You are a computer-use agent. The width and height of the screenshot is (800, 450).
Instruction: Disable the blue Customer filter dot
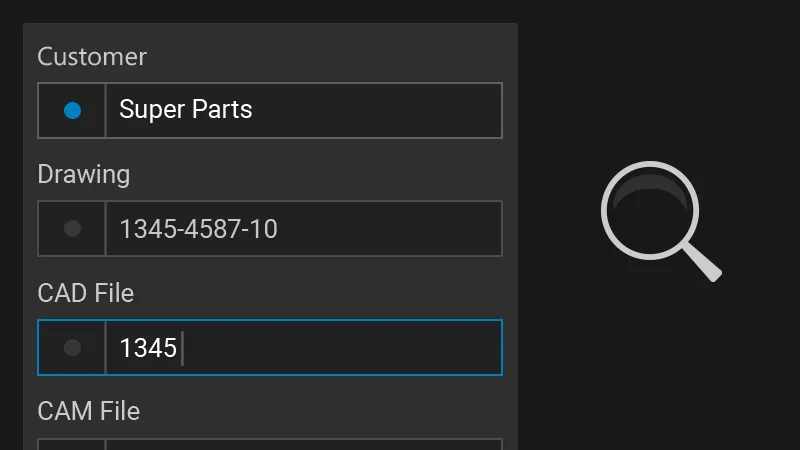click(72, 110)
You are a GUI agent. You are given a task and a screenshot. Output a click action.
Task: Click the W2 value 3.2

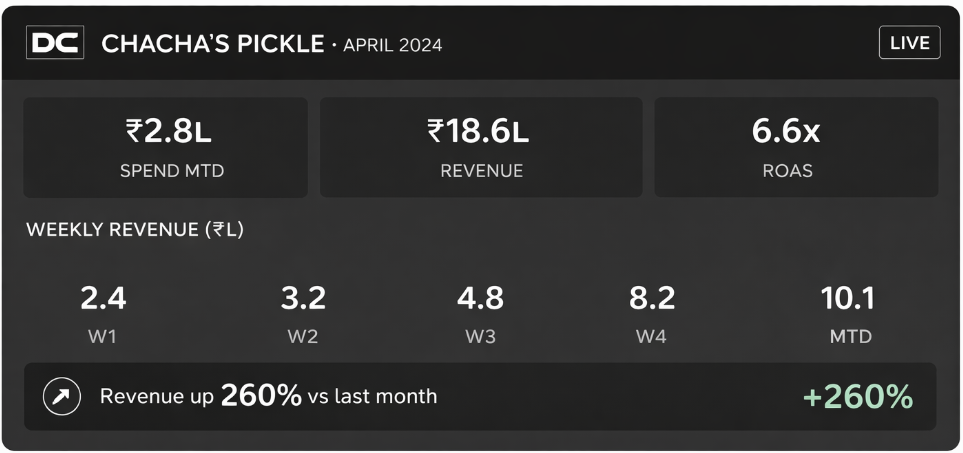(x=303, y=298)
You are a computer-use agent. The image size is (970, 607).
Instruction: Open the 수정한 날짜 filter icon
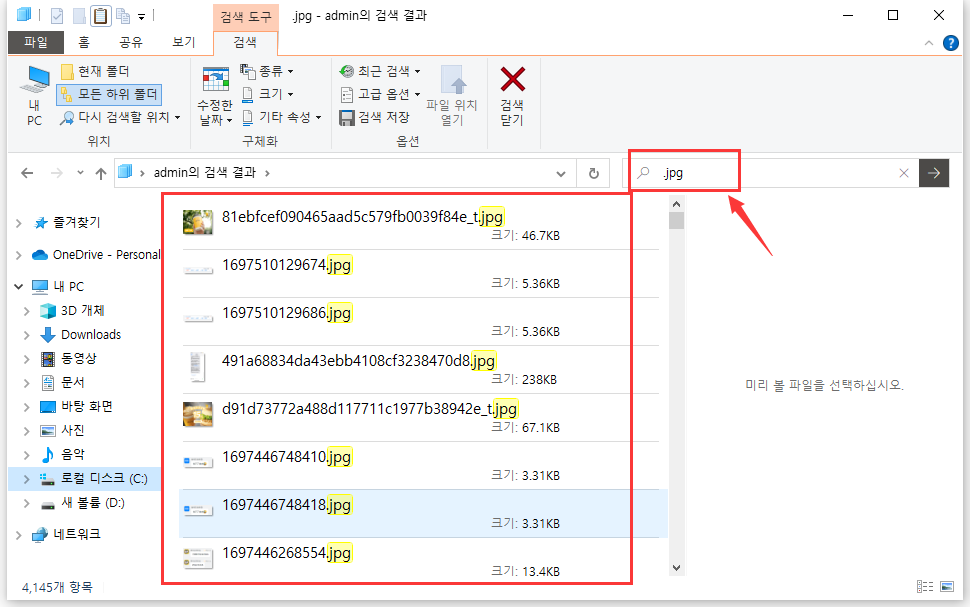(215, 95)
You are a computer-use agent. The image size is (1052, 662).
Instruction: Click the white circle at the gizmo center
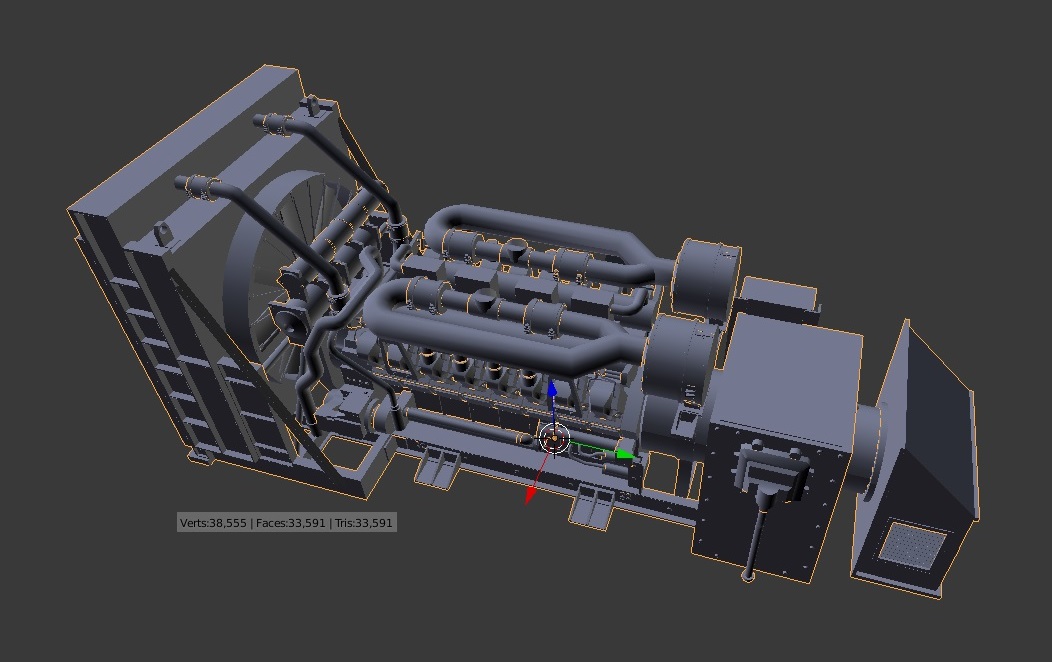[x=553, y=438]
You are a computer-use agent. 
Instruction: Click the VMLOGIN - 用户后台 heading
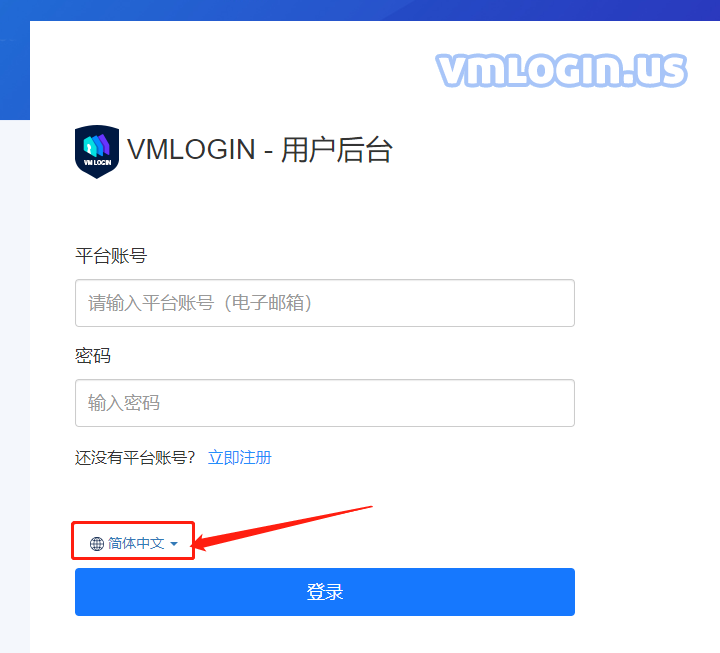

GOAL OF THE EXERCISE: Every line above holding the string "agent" should be listed.

WRITTEN REPLY:
You are a computer-use agent. The width and height of the screenshot is (800, 450).
You are a GUI agent. You are given a task and a screenshot. Output a click action.
You are a computer-use agent. The image size is (970, 607).
You are a computer-use agent. The image size is (1052, 662).
You are a computer-use agent. 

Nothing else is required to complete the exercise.